In practice, model token costs dominate the bill once meaningful traffic arrives, while indexed data represents a steady and predictable line item. The value to monitor is numberOfResults together with passage size, since additional retrieved context increases input tokens on every request. New AWS accounts also receive a Bedrock free tier, which is sufficient for building and testing the system before production. Consult the Bedrock pricing page for current figures in your region, as these values change frequently.
Common pitfalls
A number of issues commonly cause problems.
Retrieval quality is determined at ingestion rather than at query time. If answers are vague, the remedy is usually found upstream in how documents were parsed and chunked rather than in the prompt. Smart Parsing improves this considerably, but poor source material still produces poor results.
Citations are a feature and should be used. Displaying the source file in the interface converts an opaque response into one the user can verify, and that verifiability often determines whether a tool is adopted or quietly abandoned.
Region availability is not yet universal. At launch, Managed Knowledge Base is available in a defined set of regions including US East and West, Sydney, Tokyo, Dublin, Frankfurt, London, and GovCloud West. Confirm availability before assuming that your preferred region is supported, particularly for deployments outside North America and Europe.

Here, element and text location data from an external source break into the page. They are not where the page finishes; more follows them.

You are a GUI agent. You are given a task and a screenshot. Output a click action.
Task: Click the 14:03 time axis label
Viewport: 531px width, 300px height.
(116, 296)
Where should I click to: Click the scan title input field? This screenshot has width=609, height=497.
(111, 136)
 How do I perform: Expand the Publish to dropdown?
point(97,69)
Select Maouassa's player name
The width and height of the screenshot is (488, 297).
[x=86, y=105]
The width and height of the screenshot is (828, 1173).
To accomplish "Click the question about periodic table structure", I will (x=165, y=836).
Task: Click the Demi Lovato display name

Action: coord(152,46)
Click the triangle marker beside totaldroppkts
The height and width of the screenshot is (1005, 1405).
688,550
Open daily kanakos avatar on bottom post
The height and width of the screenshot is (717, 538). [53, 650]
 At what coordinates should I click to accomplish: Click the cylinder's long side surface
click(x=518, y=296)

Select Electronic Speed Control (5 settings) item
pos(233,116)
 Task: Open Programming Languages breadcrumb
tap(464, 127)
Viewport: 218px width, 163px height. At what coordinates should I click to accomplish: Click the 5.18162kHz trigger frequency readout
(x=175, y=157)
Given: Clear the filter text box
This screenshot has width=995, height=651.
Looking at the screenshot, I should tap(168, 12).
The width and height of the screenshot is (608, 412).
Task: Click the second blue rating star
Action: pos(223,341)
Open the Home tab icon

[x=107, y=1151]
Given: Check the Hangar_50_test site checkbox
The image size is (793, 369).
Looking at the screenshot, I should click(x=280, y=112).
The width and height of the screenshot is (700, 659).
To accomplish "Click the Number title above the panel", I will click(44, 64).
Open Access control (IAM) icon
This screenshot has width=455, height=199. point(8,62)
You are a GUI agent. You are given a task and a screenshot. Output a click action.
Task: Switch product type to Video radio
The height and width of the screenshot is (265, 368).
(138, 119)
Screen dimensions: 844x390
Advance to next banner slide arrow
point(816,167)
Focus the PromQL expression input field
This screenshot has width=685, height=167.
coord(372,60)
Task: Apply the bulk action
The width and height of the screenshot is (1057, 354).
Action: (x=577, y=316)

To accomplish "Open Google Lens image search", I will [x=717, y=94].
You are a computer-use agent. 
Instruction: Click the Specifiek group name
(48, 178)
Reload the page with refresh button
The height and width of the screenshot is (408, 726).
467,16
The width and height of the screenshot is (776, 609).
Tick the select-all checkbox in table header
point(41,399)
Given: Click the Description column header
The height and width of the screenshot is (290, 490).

Keep the model selection flexible. A notable strength of this architecture is that the generation model is simply an ARN. When an improved or more economical model becomes available, a single string is changed and the system is redeployed. Avoid embedding assumptions about a specific model elsewhere in the system.
Conclusion
A grounded, serverless chatbot operating over private documents was previously a multi week undertaking that included a vector database requiring ongoing operation. In 2026 it consists of a bucket, a managed knowledge base, and a single Lambda call. The infrastructure has moved into the platform, which allows development effort to focus on what matters most: the quality of the data and the experience presented to users.
For a first implementation, begin with a narrow scope. Point the system at a single, well organised document set, refine retrieval until it is accurate, add guardrails, and only then expand the connectors. A focused system that is correct earns trust far more quickly than a broad one that is merely plausible.